Eén partij die de eerste dagen stil bleef, was de oppositiepartij die dit jaar aan de macht kwam. Muhittin Böcek, lid van de belangrijkste Turkse oppositiepartij CHP en burgemeester van Antalya, maakte een einde aan de verwarring door op vrijdag 29 september een video te delen op sociale media waarin hij iedereen de schuld gaf, te beginnen met de festivaldirecteur en zijn team. Hij verzekerde dat hij nooit zou toestaan dat het festival met zo’n oude traditie “misbruikt zou worden door enkele individuen” en dat het festival boven de politiek staat. Ook deelde hij mee dat de festivaldirecteur en zijn team met onmiddellijke ingang uit hun functie werden ontheven.
Aanfluiting
Voor degenen die bekend zijn met de Turkse politiek was de hele zaak een typisch voorbeeld van het onvermogen van de oppositie om op te staan tegen een simpel onrecht, waarbij de regering van Erdoğan een klimaat van angst en misperceptie creëert waarin elke tegenpartij als ‘terroristisch’ wordt beschouwd. Zie het onvermogen van de burgemeester om de eenvoudige waarheid te onthullen dat de film, in tegenstelling tot de beweringen van de twee ministeries, niemand van de Gülen-beweging portretteert. Zijn defensieve taalgebruik met betrekking tot de duidelijk ongegronde beschuldiging dat hij een terroristische organisatie steunt, is een micro-incident dat perfect de hopeloze situatie aantoont waarin de Turkse politiek zich bevindt.
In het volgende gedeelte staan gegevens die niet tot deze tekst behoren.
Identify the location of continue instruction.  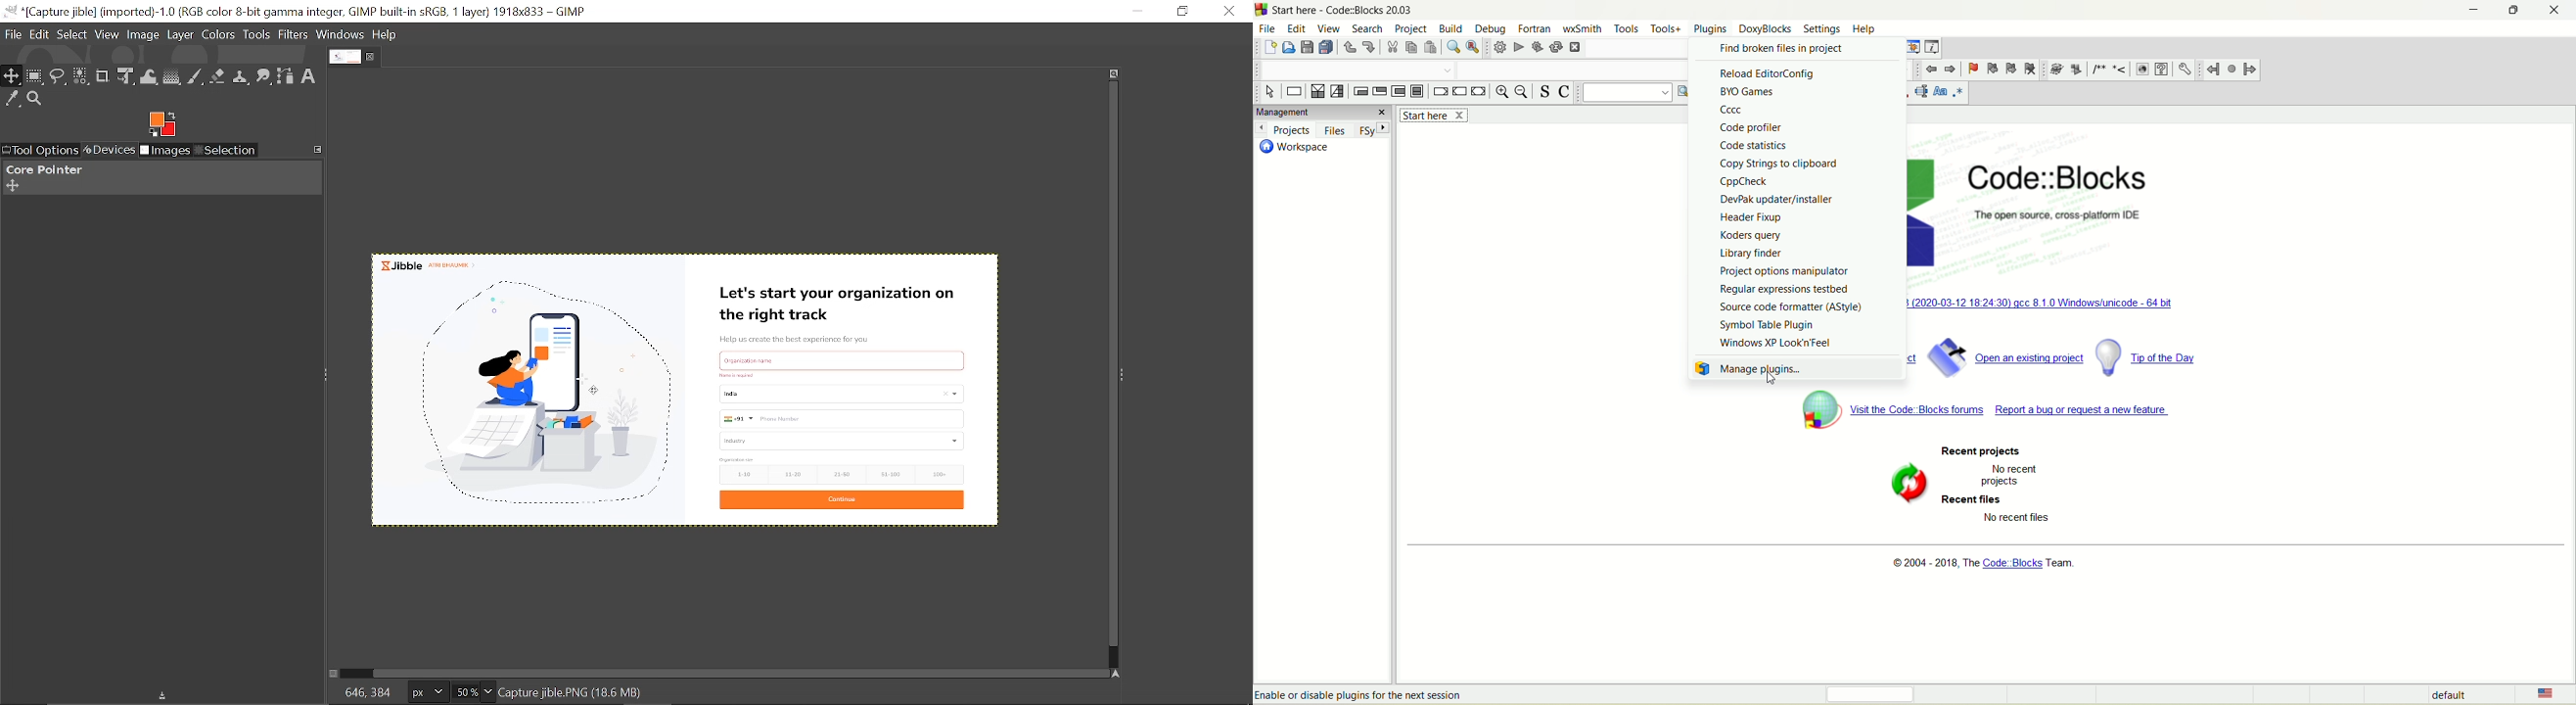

Het was dan ook niet verwonderlijk dat Erdoğan twee dagen later zelf het podium betrad en de lastercampagne verder opvoerde in een toespraak ter gelegenheid van de opening van het parlementaire jaar. Hij verklaarde dat “propaganda van degenen die de wil van de natie aanvallen, vooral onder het mom van kunst, onaanvaardbaar is”.
De huidige crisis werpt opnieuw licht op de zwakte van de Turkse oppositie en bewijst daarmee eens te meer het belang van onafhankelijke festivals. Daarnaast blijkt opnieuw hoe kwalijk het is dat een burgemeester ook festivalvoorzitter is.
De zwaarste prijs werd echter betaald door de regisseur die het onderwerp werd van een door Erdoğan gesteunde heksenjacht, terwijl zij beschermd had moeten worden door het festival. Het is tegelijkertijd een verlies voor elke filmmaker, en het filmpubliek, die op het punt stond deel te nemen aan de zestigste editie van het oudste en misschien wel meest prestigieuze evenement in de Turkse filmwereld.
Dit artikel is geschreven door een Turkse insider wiens naam we beschermen; de redactie weet wie het is en kan instaan voor de betrouwbaarheid van de bron.